Given text |
========================================================================

# Brompton puncture. a record 21 minutes and only one broken lever



## jay clock (8 Jun 2015)

Rather worryingly (due to no obvious cause) I woke up to a soft rear Brompton tyre (Schwalbe Marathons) today. Pumped up hard with track pump but by the time I arrived in Clapham on the train it was unrideably soft again. So I set my timer and 21 minutes later I was back in business. Last time took me 45. This time I photographed the rear mech to be sure how to refit

Only one broken lever (not sure of brand but got more of my fave Tacx ones on order) and no obvious thorn or glass (and in any case I think it was ok last night and I had not used it since Friday). I am now worried due to the unknown cause and keep checking it.......


----------



## Full Metal Sprocket (10 Jun 2015)

I wouldn't know how to fix one and yes I have a Brompton.


----------



## jay clock (11 Jun 2015)

Full Metal Sprocket said:


> I wouldn't know how to fix one and yes I have a Brompton.


I bought the bike 14 months ago and have had four punctures.

Week 1 on the standard Brompton tyre which I immediately changed for the Schwalbe Marathons.

Two mid year which were both caused by the odd shape rims allowing the rim tape to shift

Latest one for no known reason.

The alternative was take a train ride pushing the bike, so glad I went for the repair job!


----------



## StuartG (17 Jun 2015)

<Touch Wood> 9 years, one replacement rear tyre and awaiting her first tube visit. Standard Brompton Tyres (original green stripe and now white reflective) and original factory fitted tubes. Used to put in 80 psi, now 90 psi. Its travelled thousands of miles in the UK and France/Belgium/Spain and not always on the finest surfaces. Luck or what?</Touch Wood>


----------



## The Jogger (25 Jun 2015)

This saves me starting a thread with my tyre question, hope you don't mind JC

I have noticed I have to pump the tyres up every couple of weeks.as they seem to lose a bit of pressure, is this normal, I don't need to do it on my other bikes.

Incidentally I said to MrsJ this morning I think I'll take the trek to work today, her reply, no take the Brompton, she seems to think it's safer,as in slower, smaller etc? She also wants one when we move to Spain next year.


----------



## jefmcg (25 Jun 2015)

I had Marathon+ on my folder, got 3 punctures in <short span of time>. So got rid of the M+ and replaced it and put old tyre in shed. No further problems. When that tyre wore out, I put the M+ back on. Same tyre as before, same rim. No further problems. I rode on the M+ until it was showing more green than black and finally I had a flat. And it turned out that flat was a badly repaired tube, nothing to do with the tyre. 

These things sometimes just happen.

========================================================================

Raw data |
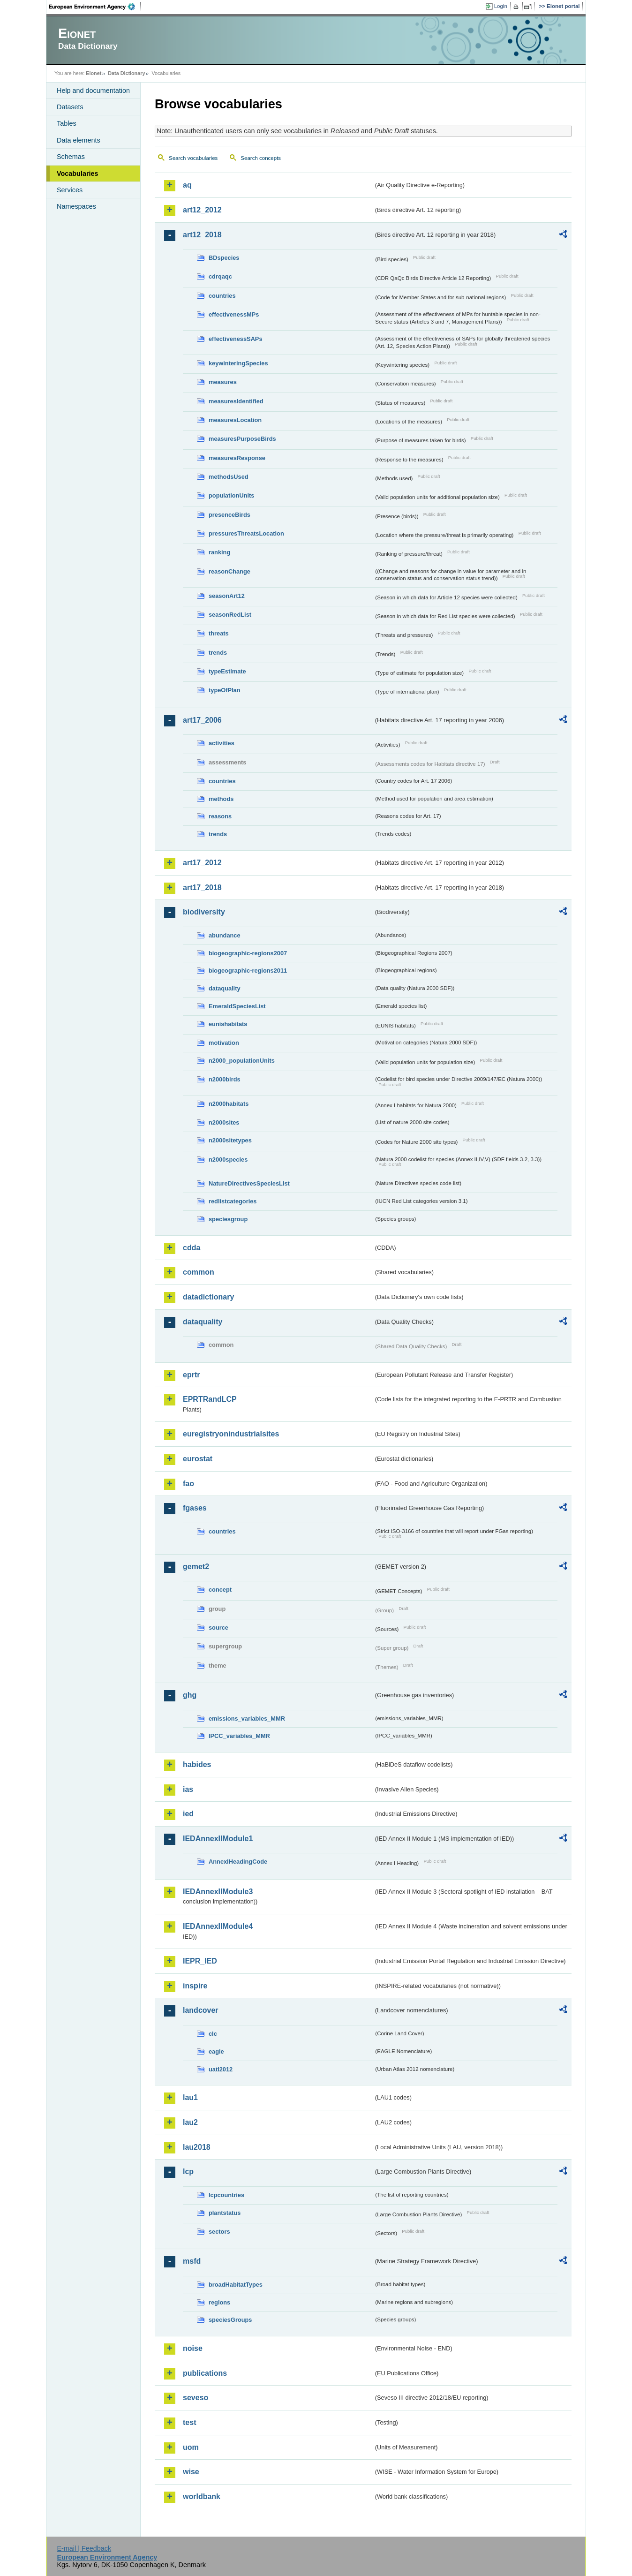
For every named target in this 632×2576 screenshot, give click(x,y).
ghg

========================================================================

Given request A | Could you transcribe the passage of the Brompton puncture thread above between "Two mid year" and "(17 Jun 2015)", inclusive?
Given request B |
From the Brompton puncture thread above, answer these:
(i) How many minutes did jay clock's previous puncture repair take?
(ii) For how many years has StuartG's Brompton gone while still awaiting its first tube visit?
(iii) To which country is The Jogger moving next year?

Task solution A |
Two mid year which were both caused by the odd shape rims allowing the rim tape to shift

Latest one for no known reason.

The alternative was take a train ride pushing the bike, so glad I went for the repair job!


----------



## StuartG (17 Jun 2015)

Task solution B |
(i) 45 minutes
(ii) 9 years
(iii) Spain